_GIVEN EXERCISE:_ Copy out the lines in the listing below, word for word, from the one containing "The image size is (1512, 807)." through the one containing "(647, 639).", including both of those lines.

----- EXCERPTED RECORDS

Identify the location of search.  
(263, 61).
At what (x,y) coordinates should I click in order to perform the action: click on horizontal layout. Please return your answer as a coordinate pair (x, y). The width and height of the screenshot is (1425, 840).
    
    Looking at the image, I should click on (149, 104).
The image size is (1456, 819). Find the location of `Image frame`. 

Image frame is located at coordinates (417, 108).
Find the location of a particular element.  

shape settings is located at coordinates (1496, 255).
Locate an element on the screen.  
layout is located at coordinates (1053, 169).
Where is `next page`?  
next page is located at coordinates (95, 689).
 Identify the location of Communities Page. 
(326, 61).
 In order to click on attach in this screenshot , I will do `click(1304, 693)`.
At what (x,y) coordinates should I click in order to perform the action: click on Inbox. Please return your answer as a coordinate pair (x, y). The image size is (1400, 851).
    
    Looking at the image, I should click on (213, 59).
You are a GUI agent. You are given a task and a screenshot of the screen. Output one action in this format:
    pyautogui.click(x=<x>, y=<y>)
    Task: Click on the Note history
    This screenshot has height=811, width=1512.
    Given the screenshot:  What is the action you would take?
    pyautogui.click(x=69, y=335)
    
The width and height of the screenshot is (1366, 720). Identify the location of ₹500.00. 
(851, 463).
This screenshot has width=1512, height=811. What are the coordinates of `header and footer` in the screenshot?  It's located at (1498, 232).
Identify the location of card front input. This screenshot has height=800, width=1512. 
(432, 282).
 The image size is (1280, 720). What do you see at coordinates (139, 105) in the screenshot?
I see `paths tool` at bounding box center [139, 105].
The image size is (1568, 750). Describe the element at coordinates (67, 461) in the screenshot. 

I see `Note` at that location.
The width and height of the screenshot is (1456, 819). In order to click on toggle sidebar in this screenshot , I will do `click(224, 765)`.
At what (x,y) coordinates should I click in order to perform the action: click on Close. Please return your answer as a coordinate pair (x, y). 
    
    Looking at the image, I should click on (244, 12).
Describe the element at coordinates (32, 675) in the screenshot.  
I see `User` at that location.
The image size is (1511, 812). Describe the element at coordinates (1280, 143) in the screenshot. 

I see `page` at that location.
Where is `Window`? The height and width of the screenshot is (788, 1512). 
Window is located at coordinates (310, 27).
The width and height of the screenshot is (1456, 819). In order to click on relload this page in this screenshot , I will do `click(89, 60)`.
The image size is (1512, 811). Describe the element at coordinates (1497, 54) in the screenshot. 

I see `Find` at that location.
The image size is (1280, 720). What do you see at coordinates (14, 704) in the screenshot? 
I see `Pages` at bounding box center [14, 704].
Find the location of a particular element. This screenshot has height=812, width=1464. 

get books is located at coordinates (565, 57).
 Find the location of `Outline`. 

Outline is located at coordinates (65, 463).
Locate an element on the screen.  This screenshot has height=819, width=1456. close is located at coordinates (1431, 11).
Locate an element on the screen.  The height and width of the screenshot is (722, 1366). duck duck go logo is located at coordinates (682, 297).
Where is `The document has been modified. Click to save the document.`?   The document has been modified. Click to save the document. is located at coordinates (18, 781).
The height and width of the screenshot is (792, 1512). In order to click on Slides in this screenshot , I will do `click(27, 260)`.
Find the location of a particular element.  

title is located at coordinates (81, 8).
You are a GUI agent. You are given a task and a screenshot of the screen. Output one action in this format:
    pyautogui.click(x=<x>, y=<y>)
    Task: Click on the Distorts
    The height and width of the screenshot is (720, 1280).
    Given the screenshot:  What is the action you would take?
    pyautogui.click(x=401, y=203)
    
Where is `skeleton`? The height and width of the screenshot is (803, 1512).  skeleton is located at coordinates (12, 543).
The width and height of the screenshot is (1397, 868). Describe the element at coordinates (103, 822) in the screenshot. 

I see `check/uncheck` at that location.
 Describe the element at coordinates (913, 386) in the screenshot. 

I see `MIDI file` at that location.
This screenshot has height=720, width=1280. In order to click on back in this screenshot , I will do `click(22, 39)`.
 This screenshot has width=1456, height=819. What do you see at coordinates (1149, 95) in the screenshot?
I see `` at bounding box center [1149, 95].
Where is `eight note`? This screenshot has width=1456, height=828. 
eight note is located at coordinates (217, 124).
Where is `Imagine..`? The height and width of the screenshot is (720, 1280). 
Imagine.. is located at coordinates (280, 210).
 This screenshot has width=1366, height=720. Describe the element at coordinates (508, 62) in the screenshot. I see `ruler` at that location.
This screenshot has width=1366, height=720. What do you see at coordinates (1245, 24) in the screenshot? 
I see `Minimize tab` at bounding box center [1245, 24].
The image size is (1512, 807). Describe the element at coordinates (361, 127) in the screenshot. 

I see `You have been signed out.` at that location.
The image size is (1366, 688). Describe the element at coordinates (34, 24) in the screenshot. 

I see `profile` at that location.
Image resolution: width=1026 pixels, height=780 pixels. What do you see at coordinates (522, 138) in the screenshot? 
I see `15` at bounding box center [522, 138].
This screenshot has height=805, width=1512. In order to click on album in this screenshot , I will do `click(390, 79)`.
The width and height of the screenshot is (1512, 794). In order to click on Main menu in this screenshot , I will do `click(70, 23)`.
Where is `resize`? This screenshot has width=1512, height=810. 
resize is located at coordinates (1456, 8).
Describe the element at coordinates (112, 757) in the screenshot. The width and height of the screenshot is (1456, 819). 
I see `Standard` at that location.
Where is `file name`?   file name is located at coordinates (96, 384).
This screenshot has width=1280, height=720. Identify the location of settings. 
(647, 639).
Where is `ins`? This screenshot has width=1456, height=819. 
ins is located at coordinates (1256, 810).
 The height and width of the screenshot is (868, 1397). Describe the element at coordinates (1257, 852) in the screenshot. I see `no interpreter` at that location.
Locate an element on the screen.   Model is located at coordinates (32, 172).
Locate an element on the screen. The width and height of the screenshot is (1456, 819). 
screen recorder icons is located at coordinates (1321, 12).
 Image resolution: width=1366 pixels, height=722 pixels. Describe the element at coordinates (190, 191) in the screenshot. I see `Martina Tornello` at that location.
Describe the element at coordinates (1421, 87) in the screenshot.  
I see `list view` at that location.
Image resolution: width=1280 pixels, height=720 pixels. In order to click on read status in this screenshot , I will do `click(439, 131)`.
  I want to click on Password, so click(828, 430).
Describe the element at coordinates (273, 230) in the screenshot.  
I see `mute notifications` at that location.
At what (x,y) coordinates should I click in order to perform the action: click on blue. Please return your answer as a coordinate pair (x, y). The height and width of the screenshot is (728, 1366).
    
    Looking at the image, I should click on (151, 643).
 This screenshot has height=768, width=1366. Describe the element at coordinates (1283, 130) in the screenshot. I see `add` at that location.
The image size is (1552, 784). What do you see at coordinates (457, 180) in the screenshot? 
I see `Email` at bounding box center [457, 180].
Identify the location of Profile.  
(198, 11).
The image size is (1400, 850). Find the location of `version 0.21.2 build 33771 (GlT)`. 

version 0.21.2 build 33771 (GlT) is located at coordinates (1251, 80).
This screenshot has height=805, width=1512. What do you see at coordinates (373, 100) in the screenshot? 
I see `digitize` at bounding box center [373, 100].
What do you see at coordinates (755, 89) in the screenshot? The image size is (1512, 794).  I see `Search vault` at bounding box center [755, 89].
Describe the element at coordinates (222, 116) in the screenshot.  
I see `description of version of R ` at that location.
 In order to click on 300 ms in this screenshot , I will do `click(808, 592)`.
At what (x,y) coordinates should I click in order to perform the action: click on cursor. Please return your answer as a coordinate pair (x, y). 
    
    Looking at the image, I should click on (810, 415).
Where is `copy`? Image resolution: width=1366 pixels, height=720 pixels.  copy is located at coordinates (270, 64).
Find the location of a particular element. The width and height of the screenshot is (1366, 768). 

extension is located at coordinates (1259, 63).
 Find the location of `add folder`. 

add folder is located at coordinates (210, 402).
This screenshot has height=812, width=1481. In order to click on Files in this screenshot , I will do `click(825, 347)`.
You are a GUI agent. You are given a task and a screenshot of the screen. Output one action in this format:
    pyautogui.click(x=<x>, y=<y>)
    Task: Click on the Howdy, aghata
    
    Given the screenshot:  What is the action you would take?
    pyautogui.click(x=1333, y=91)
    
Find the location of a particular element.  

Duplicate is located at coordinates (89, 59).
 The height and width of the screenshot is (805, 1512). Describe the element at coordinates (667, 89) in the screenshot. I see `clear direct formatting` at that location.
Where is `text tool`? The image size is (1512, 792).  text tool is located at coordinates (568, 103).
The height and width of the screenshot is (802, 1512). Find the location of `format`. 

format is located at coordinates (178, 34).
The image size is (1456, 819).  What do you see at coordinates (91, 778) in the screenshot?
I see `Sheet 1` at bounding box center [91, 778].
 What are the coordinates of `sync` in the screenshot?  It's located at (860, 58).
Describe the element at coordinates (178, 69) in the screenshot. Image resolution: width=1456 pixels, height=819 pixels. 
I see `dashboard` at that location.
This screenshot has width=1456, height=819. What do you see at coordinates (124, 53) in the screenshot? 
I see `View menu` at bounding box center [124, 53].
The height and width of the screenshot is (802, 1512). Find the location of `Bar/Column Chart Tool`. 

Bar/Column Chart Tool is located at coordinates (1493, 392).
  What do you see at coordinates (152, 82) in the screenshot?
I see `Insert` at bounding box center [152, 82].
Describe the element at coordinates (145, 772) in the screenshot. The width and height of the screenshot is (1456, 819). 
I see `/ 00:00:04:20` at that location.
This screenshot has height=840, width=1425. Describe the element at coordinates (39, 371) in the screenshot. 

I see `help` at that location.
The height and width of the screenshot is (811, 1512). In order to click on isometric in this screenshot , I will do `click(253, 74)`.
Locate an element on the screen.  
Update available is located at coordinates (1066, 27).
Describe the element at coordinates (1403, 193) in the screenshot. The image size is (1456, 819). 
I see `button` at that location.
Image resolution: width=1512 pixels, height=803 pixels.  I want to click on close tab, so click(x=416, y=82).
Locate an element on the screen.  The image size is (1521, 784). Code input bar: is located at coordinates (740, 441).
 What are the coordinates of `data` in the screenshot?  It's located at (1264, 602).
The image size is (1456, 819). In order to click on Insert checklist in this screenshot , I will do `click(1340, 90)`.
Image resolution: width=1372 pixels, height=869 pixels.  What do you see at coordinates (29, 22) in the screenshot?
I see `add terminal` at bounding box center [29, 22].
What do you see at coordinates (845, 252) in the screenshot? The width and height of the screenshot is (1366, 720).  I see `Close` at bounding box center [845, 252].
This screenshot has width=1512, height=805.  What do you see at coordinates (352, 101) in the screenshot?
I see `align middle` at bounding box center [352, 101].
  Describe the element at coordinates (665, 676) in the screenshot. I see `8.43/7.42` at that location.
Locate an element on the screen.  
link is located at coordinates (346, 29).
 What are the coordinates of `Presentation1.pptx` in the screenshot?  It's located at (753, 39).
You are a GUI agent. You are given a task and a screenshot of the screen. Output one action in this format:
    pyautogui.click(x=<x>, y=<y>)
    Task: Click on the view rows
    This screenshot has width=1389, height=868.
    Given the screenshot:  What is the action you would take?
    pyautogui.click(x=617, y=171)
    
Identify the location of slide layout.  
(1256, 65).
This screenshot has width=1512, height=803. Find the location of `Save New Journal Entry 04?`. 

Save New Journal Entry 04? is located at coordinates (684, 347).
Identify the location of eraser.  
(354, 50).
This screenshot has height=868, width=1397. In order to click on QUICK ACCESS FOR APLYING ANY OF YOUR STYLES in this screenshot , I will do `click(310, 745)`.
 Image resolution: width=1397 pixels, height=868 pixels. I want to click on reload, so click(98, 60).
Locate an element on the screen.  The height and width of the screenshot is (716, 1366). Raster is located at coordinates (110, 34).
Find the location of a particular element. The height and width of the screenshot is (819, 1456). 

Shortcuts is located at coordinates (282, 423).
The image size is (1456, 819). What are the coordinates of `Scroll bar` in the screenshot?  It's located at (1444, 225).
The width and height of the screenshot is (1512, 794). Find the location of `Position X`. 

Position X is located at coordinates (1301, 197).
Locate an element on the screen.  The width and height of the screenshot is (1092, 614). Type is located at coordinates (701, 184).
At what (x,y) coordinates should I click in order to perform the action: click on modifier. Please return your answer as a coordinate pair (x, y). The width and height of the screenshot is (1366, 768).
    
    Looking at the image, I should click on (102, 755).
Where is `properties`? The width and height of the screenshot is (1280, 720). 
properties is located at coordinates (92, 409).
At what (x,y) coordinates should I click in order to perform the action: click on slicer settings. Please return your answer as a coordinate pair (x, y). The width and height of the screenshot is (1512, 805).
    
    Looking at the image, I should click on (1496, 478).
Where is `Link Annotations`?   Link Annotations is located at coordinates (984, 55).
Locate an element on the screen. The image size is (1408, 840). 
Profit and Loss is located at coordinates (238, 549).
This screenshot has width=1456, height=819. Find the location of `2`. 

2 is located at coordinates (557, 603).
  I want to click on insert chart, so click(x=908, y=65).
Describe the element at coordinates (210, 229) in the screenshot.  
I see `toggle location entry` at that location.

----------

_FINISHED EXERCISE:_
The image size is (1512, 807). Describe the element at coordinates (361, 127) in the screenshot. 

I see `You have been signed out.` at that location.
The image size is (1366, 688). Describe the element at coordinates (34, 24) in the screenshot. 

I see `profile` at that location.
Image resolution: width=1026 pixels, height=780 pixels. What do you see at coordinates (522, 138) in the screenshot? 
I see `15` at bounding box center [522, 138].
This screenshot has height=805, width=1512. In order to click on album in this screenshot , I will do `click(390, 79)`.
The width and height of the screenshot is (1512, 794). In order to click on Main menu in this screenshot , I will do `click(70, 23)`.
Where is `resize`? This screenshot has width=1512, height=810. 
resize is located at coordinates (1456, 8).
Describe the element at coordinates (112, 757) in the screenshot. The width and height of the screenshot is (1456, 819). 
I see `Standard` at that location.
Where is `file name`?   file name is located at coordinates (96, 384).
This screenshot has width=1280, height=720. Identify the location of settings. 
(647, 639).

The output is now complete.